# Task to complete:
The line containing "Task: Click the 27 janvier post timestamp" marks the start. Restate it and every following line through the end of the records exactly, and nothing else, leaving out the pictures.
-------
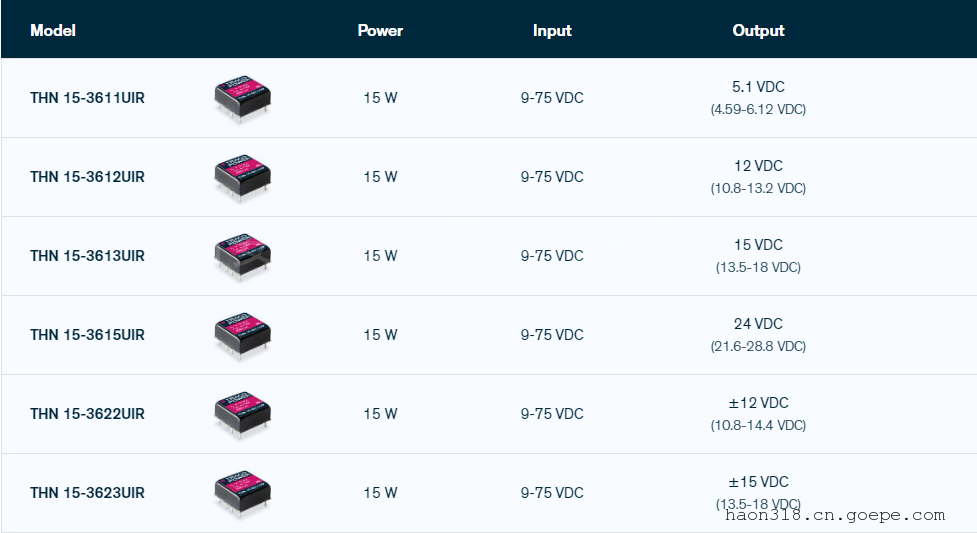
Task: Open the THN 15-3623UIR model link
Action: (87, 493)
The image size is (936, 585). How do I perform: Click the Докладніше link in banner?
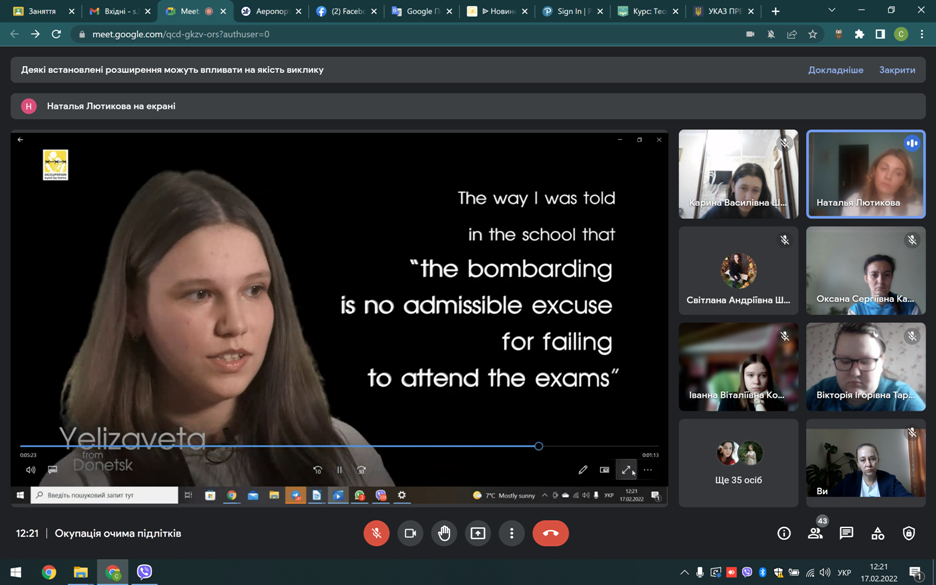coord(835,70)
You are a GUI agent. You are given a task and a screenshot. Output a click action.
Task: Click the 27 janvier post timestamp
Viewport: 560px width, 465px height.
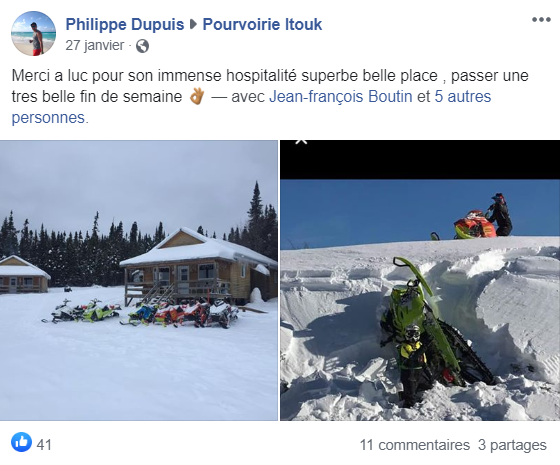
-------
# Solution to the exercise:
Task: Click the 27 janvier post timestamp
Viewport: 560px width, 465px height.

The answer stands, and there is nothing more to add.